New Possible Markers for Alzheimer’s Identified
Most researchers now agree that one cause of the Alzheimer’s is an accumulation of beta amyloid that results in the plaques we’ve written so much about in the past. There likely are other factors as well, as we’ve also discussed, but beta amyloid is clearly part of the story. We also have reason to believe that something happens to the garbage collection system of the brain that essentially lets the beta amyloid accumulate, and if we can somehow identify and correct this process early on, then obviously it would be of immense clinical benefit. Furthermore, we have reason to believe that lysosomes are involved in this garbage collection process. Fortunately there are some new data that may help with early identification and possible treatment within this system.
Katarina Kågedal and researchers recently showed that, “In victims of Alzheimer’s, something happens to the lysosomes so that they can’t manage to take care of the surplus of beta amyloid. They fill up with junk that normally is broken down into its component parts and recycled.” She led the study being published in Neuromolecular Medicine, where their hypothesis was that these changes in the brain’s lysosomal network could be reflected in the spinal fluid. They studied samples from 20 Alzheimer’s patients and an equal number of healthy control subjects and examined 35 proteins that are associated with the lysosomal network. What they found was that six of these proteins were at increased levels in those with Alzheimer’s, and all of these are new potential markers, and possible routes for intervention.

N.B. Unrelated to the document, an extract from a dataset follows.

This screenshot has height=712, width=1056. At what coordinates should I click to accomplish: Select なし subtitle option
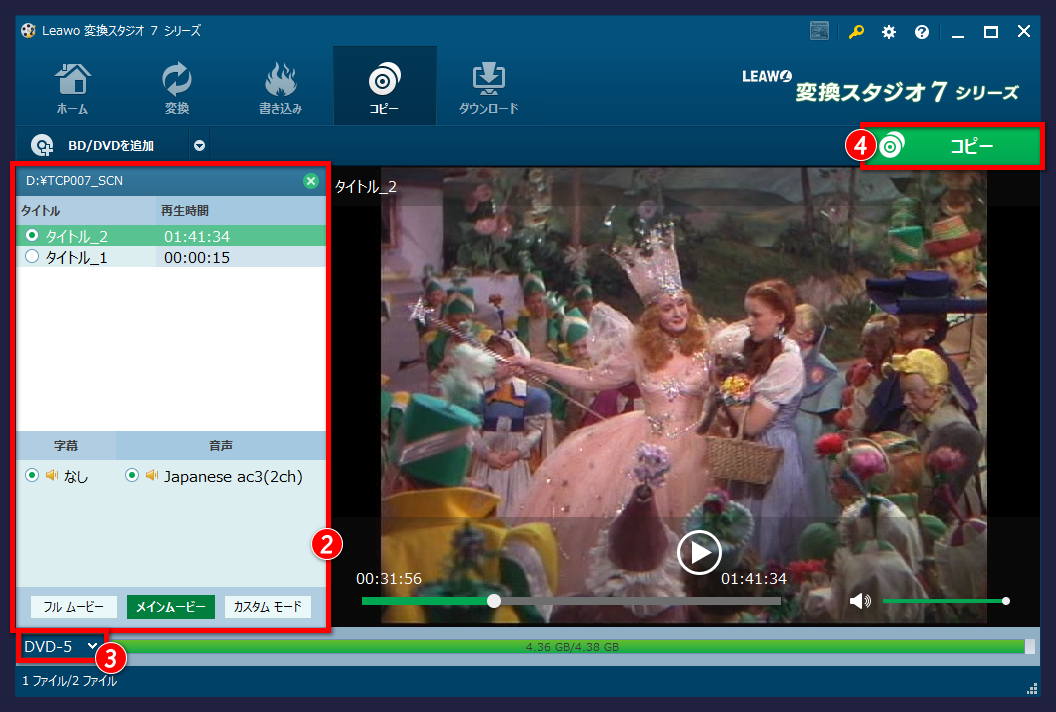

What’s most exciting about these data is that we are beginning to more fully understand how the garbage collection system in the brain works, and how it doesn’t, which can lead to numerous disorders, not the least of which is Alzheimer’s. There’s still more that we don’t know, but at least we are beginning to unravel this part of the mystery, and it looks like it could lead to earlier diagnosis and well as new treatments.
We’ll keep you posted.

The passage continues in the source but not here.